Car Camping Around The World

If you have decided to go on an international adventure then it is likely that you will want to explore your accommodation options. For most of the world, car camping rules are very similar to those in the UK. 

In the USA, for example, there are some National Park campgrounds that only allow hikers and no vehicles at all, even for accessing the site. However, there are others that will permit several types of camping including in the car. 

In Australia, there are many campsites that offer car camping owing to the vast number of travellers and backpackers that the country sees. Typically, there will be signs dictating whether this is allowed or not. 

Camping In Car Parks At Campsites

There have been many success stories of people camping in their car in the car parks of campsites, especially if they have suddenly found themselves in need of emergency accommodation. 

It doesn’t hurt to ask the management if it would be OK for you to bunk down in the vehicle on their property if you have no other option. You’ll likely find that kindness will prevail. However, this should be kept for emergencies otherwise you may get a reputation for being a freeloader - and nobody wants that!

With permission, there are also many campers who have made use of parking spaces in pubs and other privately owned property, so you aren’t limited to campsites if you ever find yourself in need of an emergency stop-over. 

What About Car Camping In The Wild?

Some people don’t want the restrictions of camping on an organised campground and would prefer to get out into the wild. 

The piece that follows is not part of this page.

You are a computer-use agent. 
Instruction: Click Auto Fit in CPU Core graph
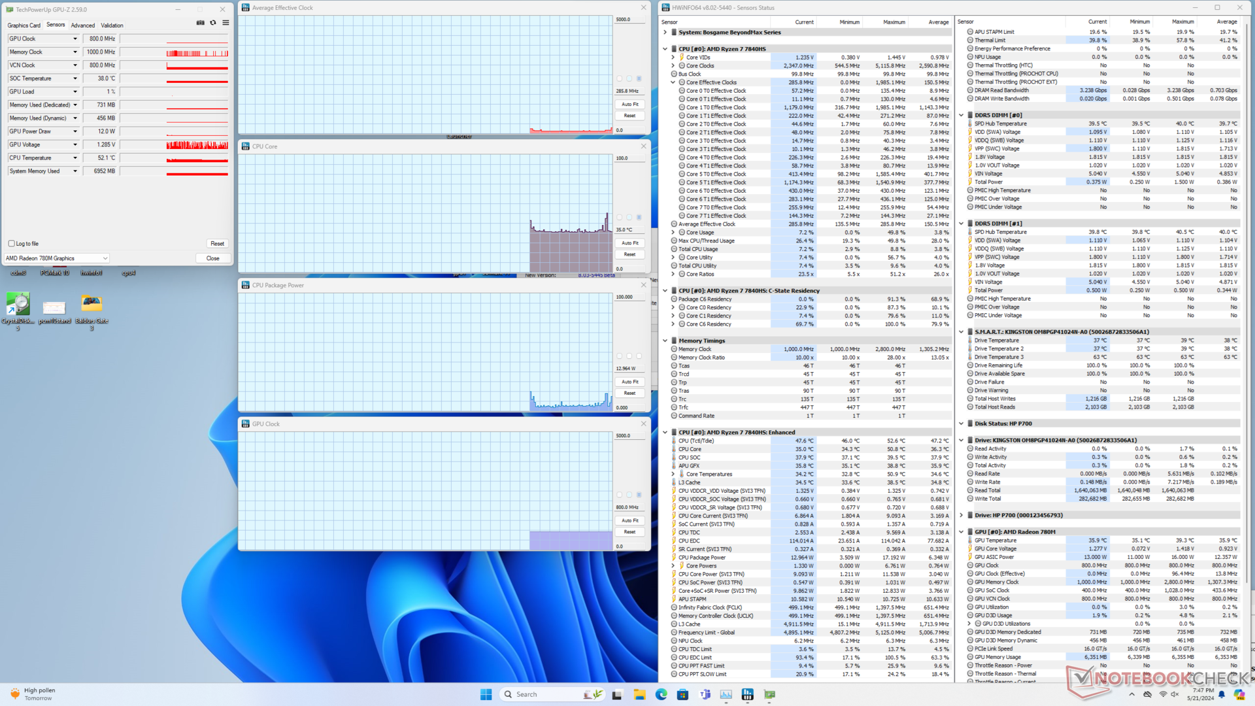[x=629, y=243]

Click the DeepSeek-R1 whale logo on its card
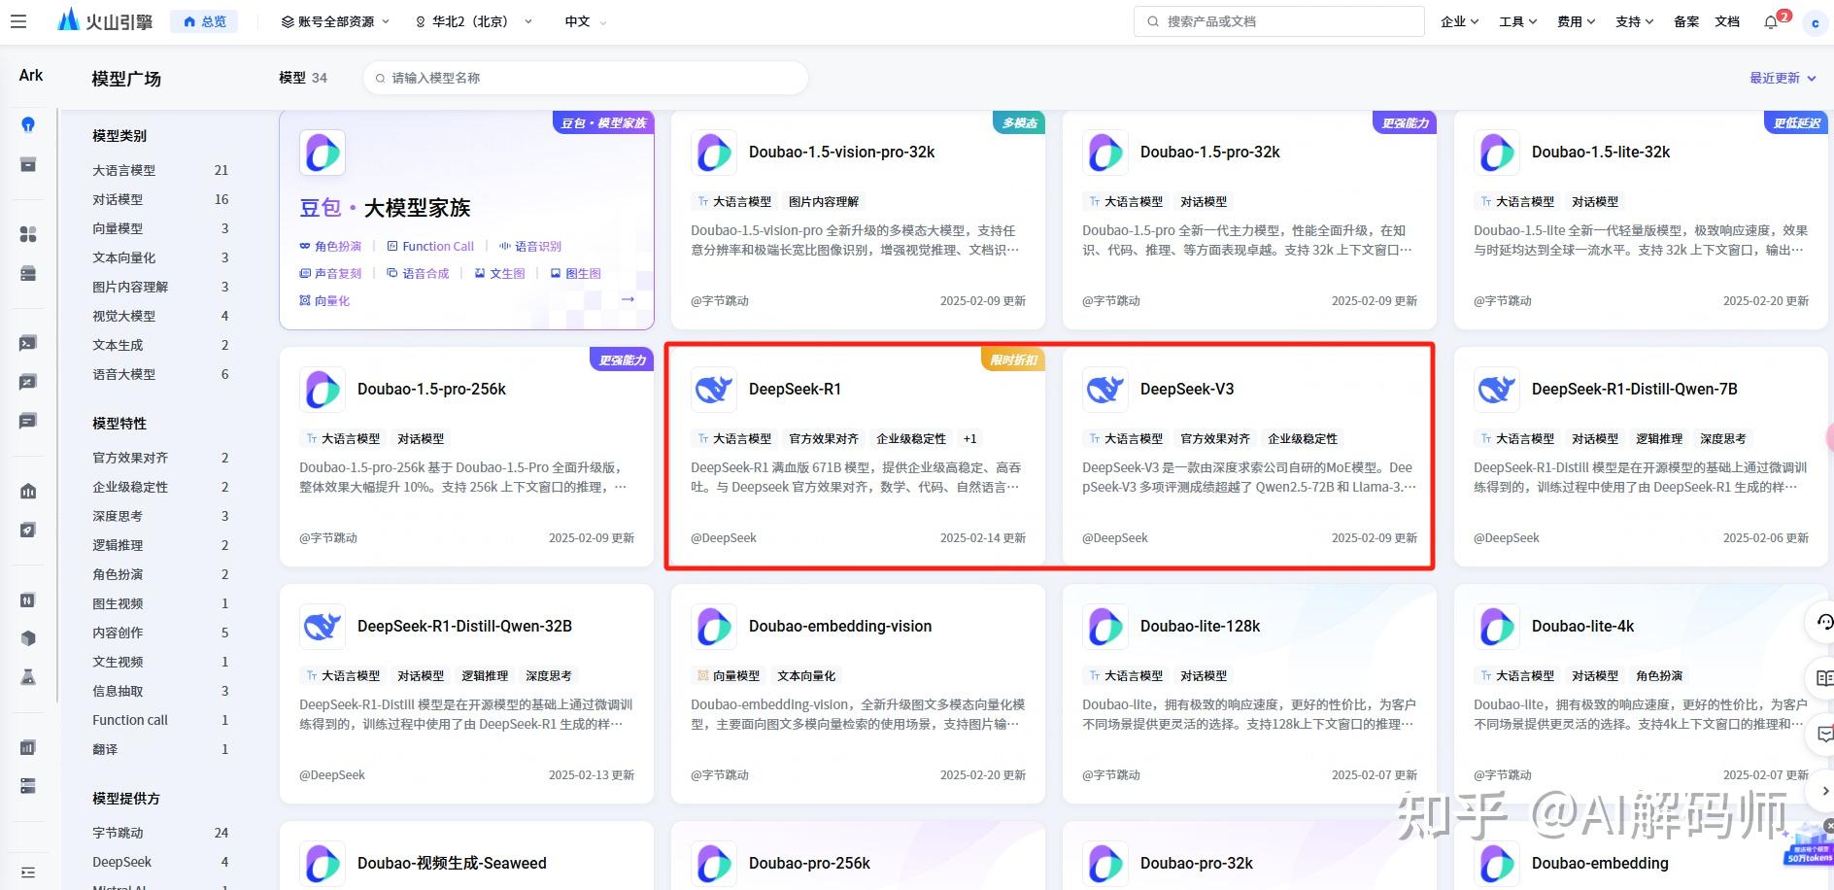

The laws on wild camping in the UK are very clear; you cannot camp in a tent, RV, car or any other form of temporary accommodation without express permission from the land owner. While you may think that some areas are public, they will have an owner. If you are planning a trip, it is worth getting in touch with the local council to find out who owns the land and whether you can camp there. 

Sleeping in your car on the side of a road may not be as adventurous or fun as wild camping, but in the UK, it is permitted provided that you are not under the influence of drugs or alcohol and your car doesn’t pose a hazard to other road users. 

Conclusion

Camping doesn’t always need to be in a tent and there are a lot of explorers who like to double their vehicle up as a makeshift ‘tent.’ While this is perfectly acceptable and can be very comfortable when the right equipment is used, there may be limits on where you can camp. 

Campsites around the UK, and often across the world have varying rules on what type of accommodation is allowed. Some sites will allow car camping, others won’t. The only way to find out for sure is to contact the campground before your arrival.